> WHAT IS NEEDED: Below, start at the line that contains "You are a GUI" and write out every line again word for word through the end of the items. Leave the pictures out.

> WORKING DATA:

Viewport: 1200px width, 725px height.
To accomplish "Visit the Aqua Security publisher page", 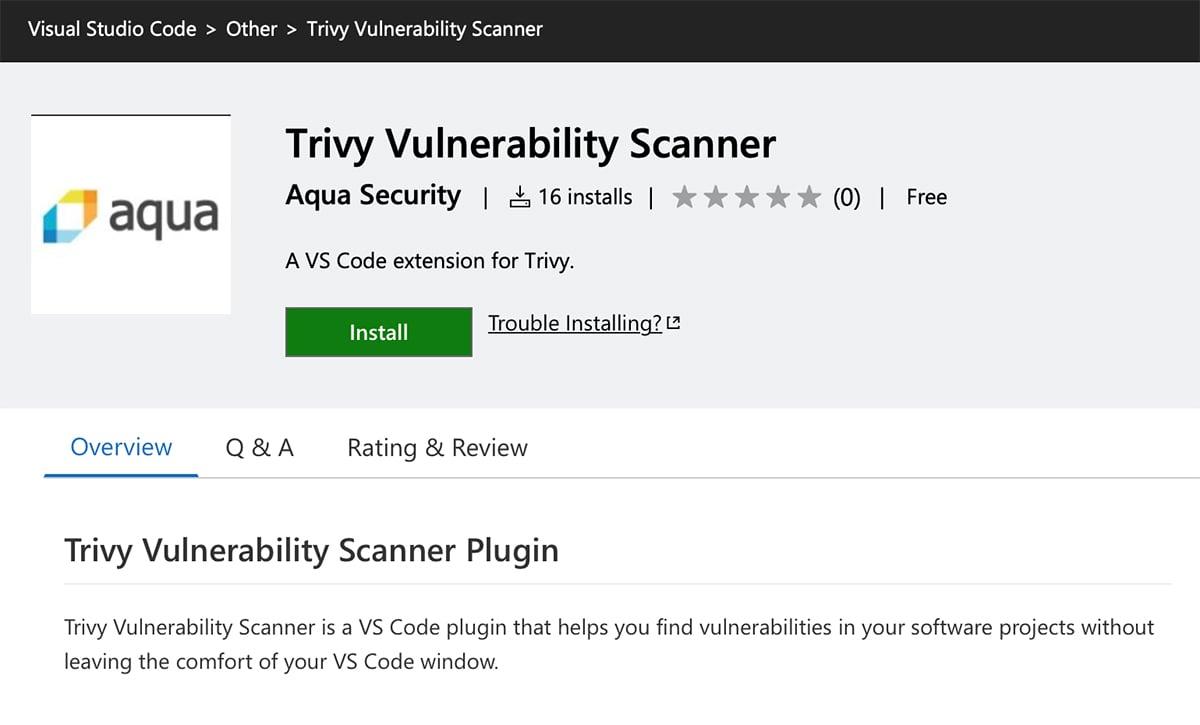I will (373, 196).
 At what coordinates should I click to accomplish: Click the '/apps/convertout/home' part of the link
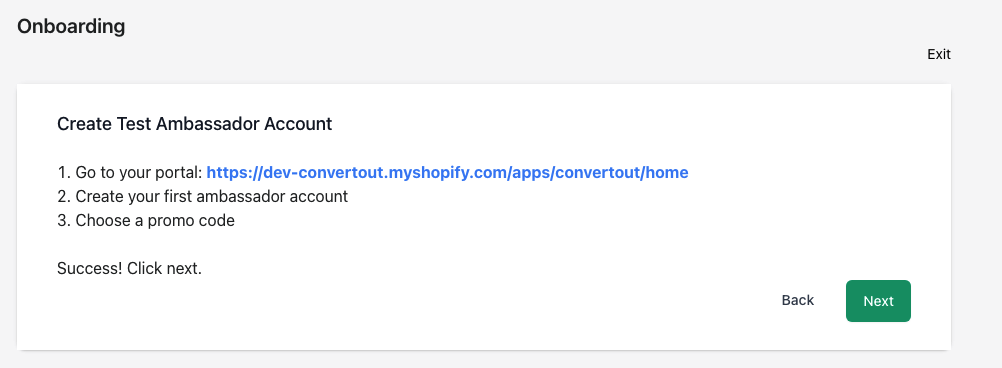click(x=597, y=172)
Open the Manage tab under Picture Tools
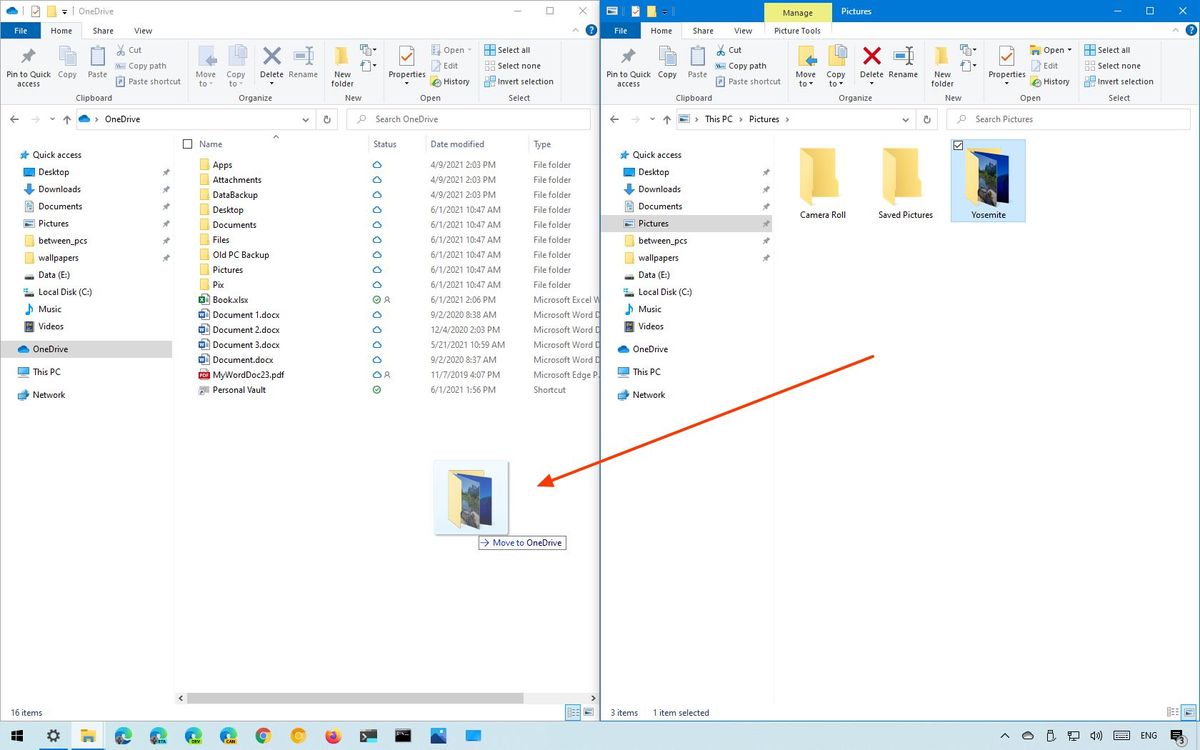The height and width of the screenshot is (750, 1200). 797,12
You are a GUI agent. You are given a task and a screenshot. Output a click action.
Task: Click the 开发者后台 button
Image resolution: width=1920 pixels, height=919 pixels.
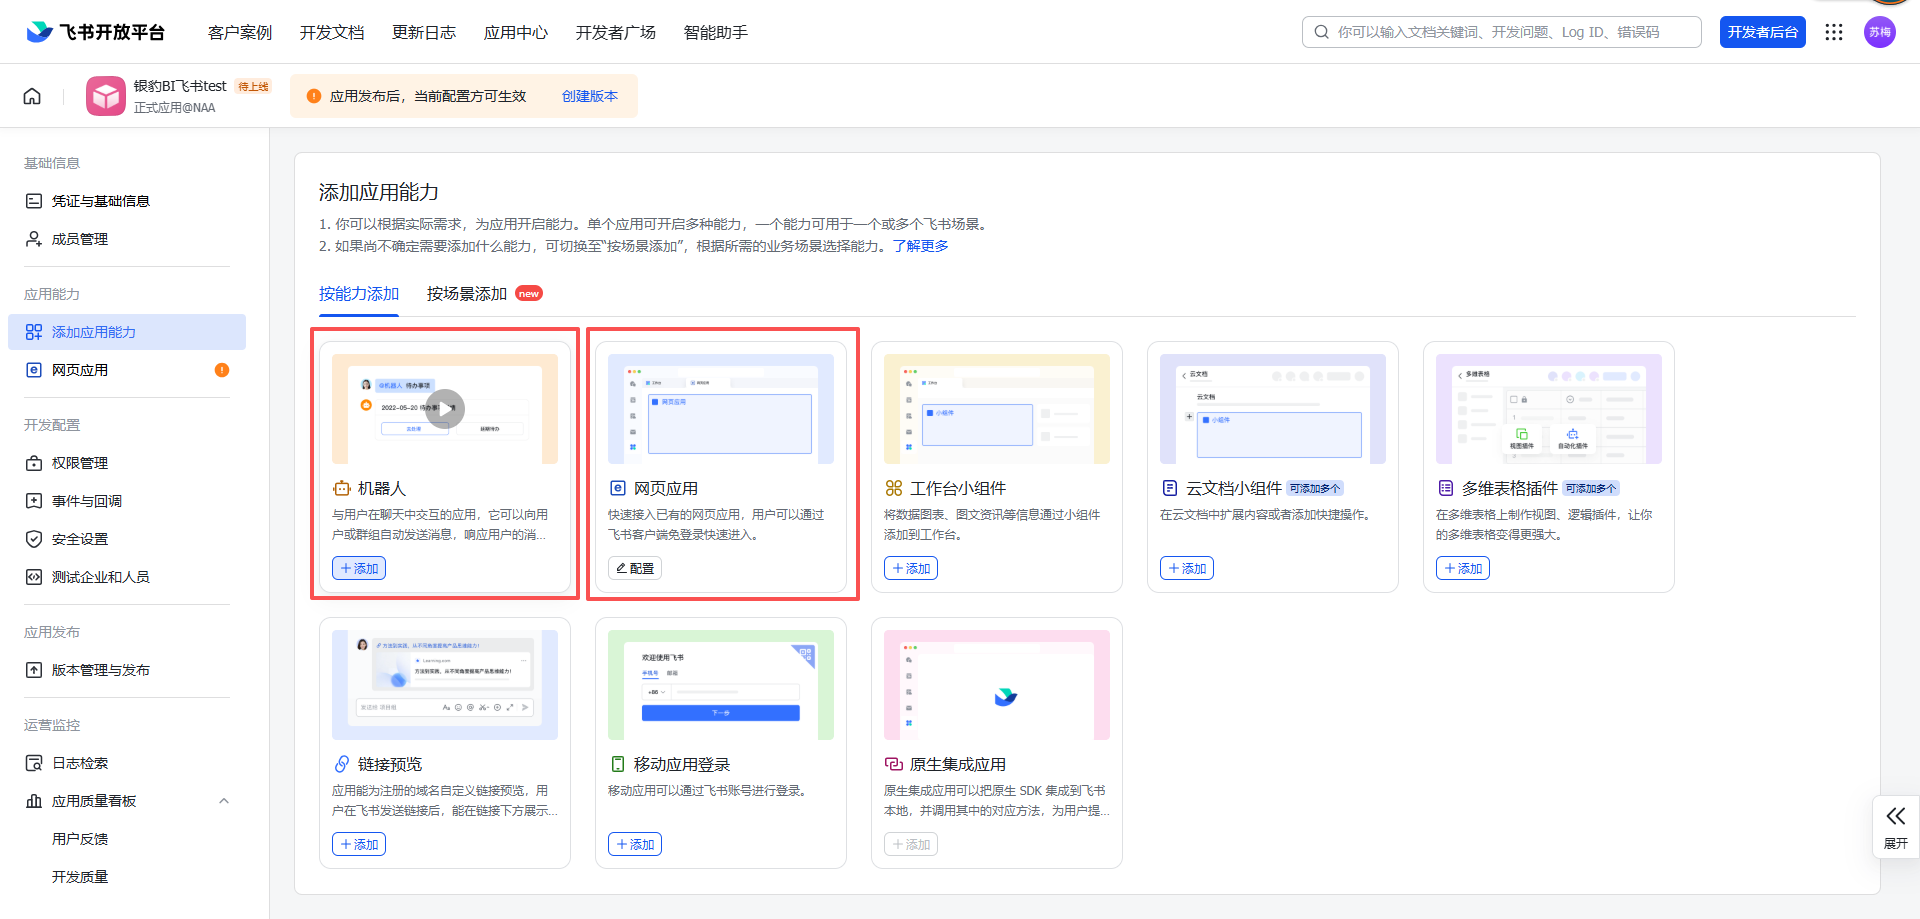[1762, 32]
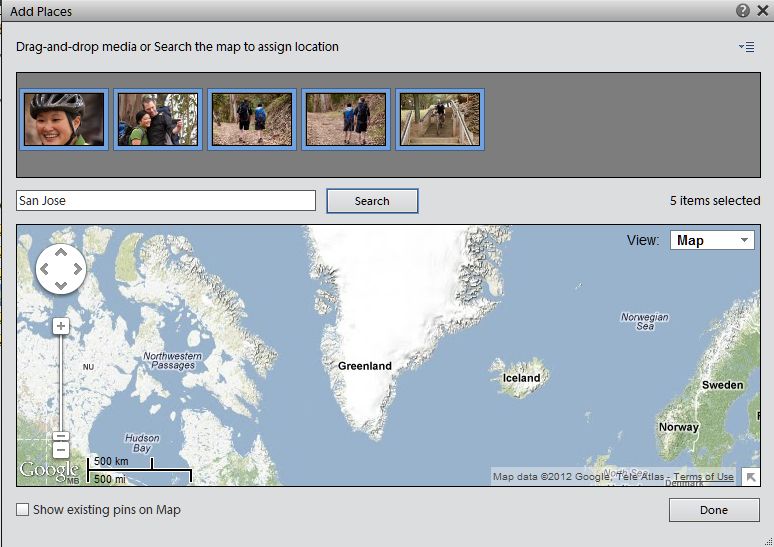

> EXPECTED ANSWER:
You are a GUI agent. You are given a task and a screenshot. Output a click action.
Task: Click the 开发者后台 button
Image resolution: width=1920 pixels, height=919 pixels.
[1762, 32]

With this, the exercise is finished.